→ Excerto selecionado
============================================================

Por quem os sinos dobram
“Nenhum homem é uma ilha isolada:
Cada homem é uma parcela do continente, uma parte do todo.
Se um torrão é arrastado pelo mar, a Europa fica diminuída, tal como se fosse um promontório, como se fosse um homem ou os teus amigos, ou como se fosses mesmo tu.
A morte de qualquer homem diminui-me porque pertenço à Humanidade.
Por isso nunca te perguntes por quem os sinos dobram: dobram por ti.”
Este é um excerto do texto “Por quem os sinos dobram” de John Donne, poeta inglês dos séculos XVI/XVII. Em 1940, Ernest Hemingway recuperava a ideia e utilizou-o como base para o título do seu romance sobre a Guerra Civil Espanhola, “Por quem os sinos dobram”.
O texto de Donne remete-nos para a relação de cada um com o mundo, com os outros e com a nossa própria vida. Ao mesmo tempo, lembra-nos, de igual modo, a vulnerabilidade da vida às agruras do tempo, da doença, das convulsões sociais e políticas. Entendemos, também, nas palavras de Donne, uma chamada de atenção para a consequência das nossas acções na vida dos outros e vice-versa.
Numa época em que, oficial, efectiva e conscientemente, estamos em crise económica, as palavras do poeta inglês revestem-se de particular oportunidade e interesse. Pudemos comprovar a existência do chamado efeito borboleta — o bater das asas de uma borboleta no Japão (expressão metafórica) provoca uma tempestade na Europa —, com as consequências económicas na Europa da falência de um banco americano. Por outro lado, a eleição de Barack Obama, por exemplo, parece ter insuflado de esperança não apenas os Estados Unidos da América mas todo o mundo. O mundo está hoje muito mais pequeno do que no tempo de Donne, e todos sentimos, na pele e em casa, as consequências de muitas das medidas tomadas em qualquer parte do globo.
Sentimos isto na crise económica que está a assolar o mundo, mas, mesmo economicamente, poderemos dar outros exemplos, como o da indústria e da ofensiva mercantil chinesas que estão a desequilibrar de forma preocupante os preços no mercado europeu. Como há outros, o problema ambiental, o das alterações climáticas, ou o do excedente de produção agrícola e a fome em algumas partes da Terra.
Esta nova dimensão e vulnerabilidade global não nos deve, no entanto, fazer baixar os braços. O criptograma chinês para a palavra crise inclui dois componentes — perigo e oportunidade — a lembrar-nos que não somos meras vítimas dos acontecimentos. Em qualquer crise há o perigo de falhar, falhar no acto de agir apropriadamente ou falhar no acto de agir efectivamente, mas também nos é dada a oportunidade e a justificação para começar de novo, de inovar, de fazer ainda melhor.
Donne, no final do seu texto — e também Hemingway no seu romance — aborda concretamente a vulnerabilidade da vida humana — a morte de qualquer homem diminui-me. De qualquer homem, note-se. Para Donne os homens poderiam ser católicos ou protestantes, para Hemingway seriam republicanos ou falangistas, mas todos importam para a contabilidade aludida. Todos devemos sentir a morte de alguém, mesmo que não conheçamos essa pessoa ou que retenhamos dela apenas a memória de um encontro de breves minutos. O que essa pessoa foi capaz de fazer da sua vida ao serviço dos outros, no seu trabalho, na educação dos seus filhos, no auxilio aos seus amigos, no testemunho do seu sofrimento e da sua coragem, e os reflexos maiores ou menores que tudo isso possa ter tido ou/e continuará a ter na sociedade tudo isso deixa marca, tudo isso fortalece, dá uma perspectiva de perda no momento da morte, por um lado, e, por outro, uma mais forte sensação do valor da vida e das pessoas.

============================================================

→ Registos fornecidos
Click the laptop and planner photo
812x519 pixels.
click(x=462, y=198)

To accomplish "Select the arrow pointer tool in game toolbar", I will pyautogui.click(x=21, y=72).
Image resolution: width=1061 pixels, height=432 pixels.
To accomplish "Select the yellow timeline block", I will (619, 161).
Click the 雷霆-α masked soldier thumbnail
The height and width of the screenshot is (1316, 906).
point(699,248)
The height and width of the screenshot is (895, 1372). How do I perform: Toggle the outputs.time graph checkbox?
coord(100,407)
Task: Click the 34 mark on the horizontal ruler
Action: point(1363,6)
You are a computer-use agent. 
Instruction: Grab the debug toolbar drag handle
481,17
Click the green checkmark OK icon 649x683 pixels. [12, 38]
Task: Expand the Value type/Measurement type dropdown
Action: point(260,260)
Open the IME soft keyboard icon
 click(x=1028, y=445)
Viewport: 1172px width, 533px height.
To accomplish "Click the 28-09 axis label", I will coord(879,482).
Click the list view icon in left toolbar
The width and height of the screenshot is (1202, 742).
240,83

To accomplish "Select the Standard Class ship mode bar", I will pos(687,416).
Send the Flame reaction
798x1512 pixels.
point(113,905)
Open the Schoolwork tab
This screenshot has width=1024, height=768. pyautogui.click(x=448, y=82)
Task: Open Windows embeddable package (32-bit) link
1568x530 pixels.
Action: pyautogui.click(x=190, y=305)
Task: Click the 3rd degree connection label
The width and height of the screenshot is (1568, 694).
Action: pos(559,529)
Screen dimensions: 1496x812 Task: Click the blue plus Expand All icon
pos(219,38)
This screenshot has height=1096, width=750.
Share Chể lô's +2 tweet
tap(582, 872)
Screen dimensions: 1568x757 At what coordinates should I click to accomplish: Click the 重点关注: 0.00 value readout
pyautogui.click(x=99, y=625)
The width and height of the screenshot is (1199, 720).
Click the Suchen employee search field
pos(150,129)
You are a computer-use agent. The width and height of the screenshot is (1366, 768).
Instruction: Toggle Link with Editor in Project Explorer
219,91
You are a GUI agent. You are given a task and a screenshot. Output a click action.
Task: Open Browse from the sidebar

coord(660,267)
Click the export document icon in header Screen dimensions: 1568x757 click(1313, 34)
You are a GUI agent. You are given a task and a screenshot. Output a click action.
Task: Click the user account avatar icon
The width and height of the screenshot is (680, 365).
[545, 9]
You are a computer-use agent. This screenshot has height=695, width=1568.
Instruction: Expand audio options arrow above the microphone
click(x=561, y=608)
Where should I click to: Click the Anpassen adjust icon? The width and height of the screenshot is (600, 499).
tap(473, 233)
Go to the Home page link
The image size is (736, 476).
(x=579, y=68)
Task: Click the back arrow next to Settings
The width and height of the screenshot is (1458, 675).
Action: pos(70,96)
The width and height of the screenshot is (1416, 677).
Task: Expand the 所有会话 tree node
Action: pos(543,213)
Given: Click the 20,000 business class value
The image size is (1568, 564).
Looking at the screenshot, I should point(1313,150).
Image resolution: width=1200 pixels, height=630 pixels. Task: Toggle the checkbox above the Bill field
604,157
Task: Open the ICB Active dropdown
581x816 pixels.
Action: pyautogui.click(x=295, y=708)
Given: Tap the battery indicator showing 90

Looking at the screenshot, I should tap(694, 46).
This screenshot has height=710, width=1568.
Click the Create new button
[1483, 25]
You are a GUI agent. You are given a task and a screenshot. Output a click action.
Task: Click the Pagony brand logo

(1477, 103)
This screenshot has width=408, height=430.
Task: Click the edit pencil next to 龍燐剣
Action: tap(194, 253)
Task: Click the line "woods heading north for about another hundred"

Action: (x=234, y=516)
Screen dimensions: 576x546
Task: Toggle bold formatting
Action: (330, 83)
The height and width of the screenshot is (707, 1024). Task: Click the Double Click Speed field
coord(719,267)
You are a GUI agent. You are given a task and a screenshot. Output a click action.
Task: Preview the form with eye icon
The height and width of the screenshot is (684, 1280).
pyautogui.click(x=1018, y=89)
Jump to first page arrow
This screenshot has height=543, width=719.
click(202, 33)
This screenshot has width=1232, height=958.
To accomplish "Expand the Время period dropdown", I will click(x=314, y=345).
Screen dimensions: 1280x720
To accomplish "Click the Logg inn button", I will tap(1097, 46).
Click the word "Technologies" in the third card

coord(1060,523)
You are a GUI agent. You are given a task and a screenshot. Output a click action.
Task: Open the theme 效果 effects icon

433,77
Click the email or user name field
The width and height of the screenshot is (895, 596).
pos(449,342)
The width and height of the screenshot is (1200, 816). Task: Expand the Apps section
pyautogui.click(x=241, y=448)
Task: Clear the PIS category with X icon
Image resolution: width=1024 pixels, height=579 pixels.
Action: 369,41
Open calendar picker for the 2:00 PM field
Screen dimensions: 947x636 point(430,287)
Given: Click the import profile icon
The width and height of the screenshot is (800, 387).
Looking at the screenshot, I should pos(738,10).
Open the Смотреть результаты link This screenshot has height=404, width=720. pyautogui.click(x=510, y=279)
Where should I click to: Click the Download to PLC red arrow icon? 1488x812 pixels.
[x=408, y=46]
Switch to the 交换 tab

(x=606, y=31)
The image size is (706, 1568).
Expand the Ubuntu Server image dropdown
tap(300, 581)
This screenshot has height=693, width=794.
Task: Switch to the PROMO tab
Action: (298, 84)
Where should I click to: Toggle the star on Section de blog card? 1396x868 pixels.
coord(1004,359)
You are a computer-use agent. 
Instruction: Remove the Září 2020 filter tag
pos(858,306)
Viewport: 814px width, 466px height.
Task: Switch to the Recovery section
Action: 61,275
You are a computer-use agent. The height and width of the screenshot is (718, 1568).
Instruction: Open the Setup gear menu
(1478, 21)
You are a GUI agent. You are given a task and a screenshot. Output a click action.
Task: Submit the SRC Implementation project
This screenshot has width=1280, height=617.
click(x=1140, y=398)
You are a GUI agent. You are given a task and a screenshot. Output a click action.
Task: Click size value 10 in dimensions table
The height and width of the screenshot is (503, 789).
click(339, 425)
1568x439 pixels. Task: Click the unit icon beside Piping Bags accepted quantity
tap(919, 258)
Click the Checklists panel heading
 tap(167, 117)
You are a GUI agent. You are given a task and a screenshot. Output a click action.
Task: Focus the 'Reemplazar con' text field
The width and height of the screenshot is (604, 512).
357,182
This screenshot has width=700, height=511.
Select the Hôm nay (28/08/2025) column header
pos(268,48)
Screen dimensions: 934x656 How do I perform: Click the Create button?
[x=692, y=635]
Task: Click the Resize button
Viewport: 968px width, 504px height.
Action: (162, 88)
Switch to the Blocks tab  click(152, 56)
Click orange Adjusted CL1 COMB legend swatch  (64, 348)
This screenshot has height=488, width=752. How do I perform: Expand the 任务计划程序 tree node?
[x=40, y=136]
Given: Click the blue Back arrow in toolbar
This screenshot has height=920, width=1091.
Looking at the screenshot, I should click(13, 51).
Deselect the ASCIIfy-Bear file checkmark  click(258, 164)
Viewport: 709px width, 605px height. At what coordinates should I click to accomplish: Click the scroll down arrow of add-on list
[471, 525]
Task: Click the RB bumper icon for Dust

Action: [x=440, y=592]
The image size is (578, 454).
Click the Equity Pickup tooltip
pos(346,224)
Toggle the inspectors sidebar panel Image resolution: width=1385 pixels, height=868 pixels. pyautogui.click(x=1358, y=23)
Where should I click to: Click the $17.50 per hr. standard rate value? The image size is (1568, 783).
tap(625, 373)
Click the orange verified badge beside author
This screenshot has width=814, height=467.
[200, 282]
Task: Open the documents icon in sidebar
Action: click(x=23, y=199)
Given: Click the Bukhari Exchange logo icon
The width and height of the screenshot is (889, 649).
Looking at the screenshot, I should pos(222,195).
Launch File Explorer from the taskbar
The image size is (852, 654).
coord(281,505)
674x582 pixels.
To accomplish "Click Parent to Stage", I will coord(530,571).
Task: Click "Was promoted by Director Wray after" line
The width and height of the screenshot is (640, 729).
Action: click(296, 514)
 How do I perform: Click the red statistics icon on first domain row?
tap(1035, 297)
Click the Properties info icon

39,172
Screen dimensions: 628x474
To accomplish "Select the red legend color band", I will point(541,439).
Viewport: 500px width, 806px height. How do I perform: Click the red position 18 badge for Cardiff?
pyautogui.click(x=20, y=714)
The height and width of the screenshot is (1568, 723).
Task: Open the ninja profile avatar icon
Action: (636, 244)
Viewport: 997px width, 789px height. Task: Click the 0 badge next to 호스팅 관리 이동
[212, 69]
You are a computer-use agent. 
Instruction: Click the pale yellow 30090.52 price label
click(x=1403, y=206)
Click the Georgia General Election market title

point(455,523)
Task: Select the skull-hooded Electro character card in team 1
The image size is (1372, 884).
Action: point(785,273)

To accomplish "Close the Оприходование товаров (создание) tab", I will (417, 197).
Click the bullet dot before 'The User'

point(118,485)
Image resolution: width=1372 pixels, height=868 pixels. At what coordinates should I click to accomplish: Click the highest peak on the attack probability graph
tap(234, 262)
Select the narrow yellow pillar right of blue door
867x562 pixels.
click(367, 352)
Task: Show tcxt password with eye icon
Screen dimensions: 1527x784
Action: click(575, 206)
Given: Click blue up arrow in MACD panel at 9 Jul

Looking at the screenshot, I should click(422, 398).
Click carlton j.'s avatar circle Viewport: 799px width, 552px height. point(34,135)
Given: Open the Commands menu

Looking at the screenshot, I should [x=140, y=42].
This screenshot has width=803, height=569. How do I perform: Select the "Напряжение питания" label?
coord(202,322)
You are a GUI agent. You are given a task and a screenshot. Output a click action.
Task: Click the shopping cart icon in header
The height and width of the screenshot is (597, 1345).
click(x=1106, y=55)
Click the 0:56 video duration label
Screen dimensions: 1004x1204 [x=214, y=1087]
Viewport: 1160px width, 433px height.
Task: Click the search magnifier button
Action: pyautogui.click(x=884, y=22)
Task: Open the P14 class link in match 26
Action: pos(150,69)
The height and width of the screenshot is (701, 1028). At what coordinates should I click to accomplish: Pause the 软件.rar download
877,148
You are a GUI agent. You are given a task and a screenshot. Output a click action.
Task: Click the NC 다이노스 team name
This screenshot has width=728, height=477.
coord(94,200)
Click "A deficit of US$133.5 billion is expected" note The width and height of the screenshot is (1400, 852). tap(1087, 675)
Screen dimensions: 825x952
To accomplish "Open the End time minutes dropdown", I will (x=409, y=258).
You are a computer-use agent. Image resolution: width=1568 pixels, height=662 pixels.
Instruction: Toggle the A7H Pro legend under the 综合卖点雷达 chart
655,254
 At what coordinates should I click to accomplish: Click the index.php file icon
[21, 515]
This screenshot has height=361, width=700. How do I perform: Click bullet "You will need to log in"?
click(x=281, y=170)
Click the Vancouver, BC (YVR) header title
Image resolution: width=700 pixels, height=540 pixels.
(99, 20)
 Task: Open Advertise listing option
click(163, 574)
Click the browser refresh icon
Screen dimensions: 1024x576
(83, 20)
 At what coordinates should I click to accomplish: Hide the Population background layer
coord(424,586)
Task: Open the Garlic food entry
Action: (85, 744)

============================================================

→ O que se pede
Resuma o excerto selecionado em três frases.

→ Resposta à tarefa
O excerto parte de um texto de John Donne, cuja ideia Hemingway retomou em 1940 no título do seu romance sobre a Guerra Civil Espanhola, e que afirma que nenhum homem é uma ilha e que a morte de qualquer homem nos diminui. Numa época de crise económica, essas palavras ganham particular oportunidade, porque o mundo está hoje muito mais pequeno do que no tempo de Donne e todos sentimos as consequências de medidas tomadas em qualquer parte do globo, como sucedeu na Europa com a falência de um banco americano. Esta vulnerabilidade global não nos deve fazer baixar os braços, pois em qualquer crise há perigo e oportunidade, e a morte de qualquer pessoa, mesmo desconhecida, dá-nos uma perspectiva de perda e, ao mesmo tempo, uma mais forte sensação do valor da vida e das pessoas.